Consigne: Rédigez la suite du fil de forum sur QuickTime qui réapparaît dans le Dock à chaque ouverture de session.

Extrait du texte:
———

# Quicktime reste dans le dock à chaque ouverture de session



## imac_001 (7 Avril 2013)

Bonjour à tous,

Voilà, à chaque fois que j'ouvre une session quicktime player se remet à chaque fois dans le dock 2 fois et quand je vais dans option il me le met tout le temps dans "Ouvrir avec session", je suis chaque fois obliger de forcer à quitter et quand je met "mettre dans Finder", il me le met ok mais quand je rallume mon mac paffff de nouveau 2 fois quicktime ds le dock.

Quelqu'un peut m'éclairer hey hey...


----------



## Oizo (7 Avril 2013)

Bonjour,

Essaye d'aller voir dans les préférences système, comptes, puis onglet "ouverture". Si QuickTime y apparaît retire-le de la liste.


----------



## Sly54 (7 Avril 2013)

Ou alors quitter Quicktime avant d'éteindre la machine.


----------



## Oizo (7 Avril 2013)

Sly54 a dit:


> Ou alors quitter Quicktime avant d'éteindre la machine.

———

Données fournies:
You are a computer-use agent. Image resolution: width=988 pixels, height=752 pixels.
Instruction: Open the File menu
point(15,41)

———

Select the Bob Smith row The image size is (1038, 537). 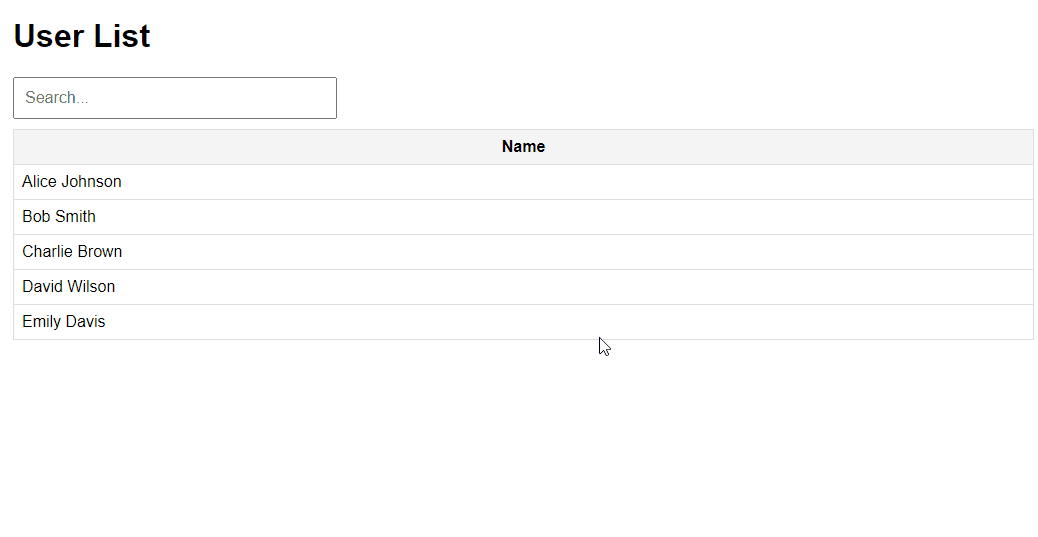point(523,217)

———

Réponse:
S'il QuickTime est configuré comme devant s'ouvrir au démarrage de la session cela ne changera rien de quitter avant d'éteindre.


----------



## imac_001 (7 Avril 2013)

Oizo a dit:


> Bonjour,
> 
> Essaye d'aller voir dans les préférences système, comptes, puis onglet "ouverture". Si QuickTime y apparaît retire-le de la liste.



Comptes ??? je suis dans préférences système et y'a pas compte


----------



## Oizo (7 Avril 2013)

imac_001 a dit:


> Comptes ??? je suis dans préférences système et y'a pas compte



Si tu es sur Mac OS 10.8 ce n'est pas "comptes" mais "utilisateurs et groupes"...


----------



## imac_001 (7 Avril 2013)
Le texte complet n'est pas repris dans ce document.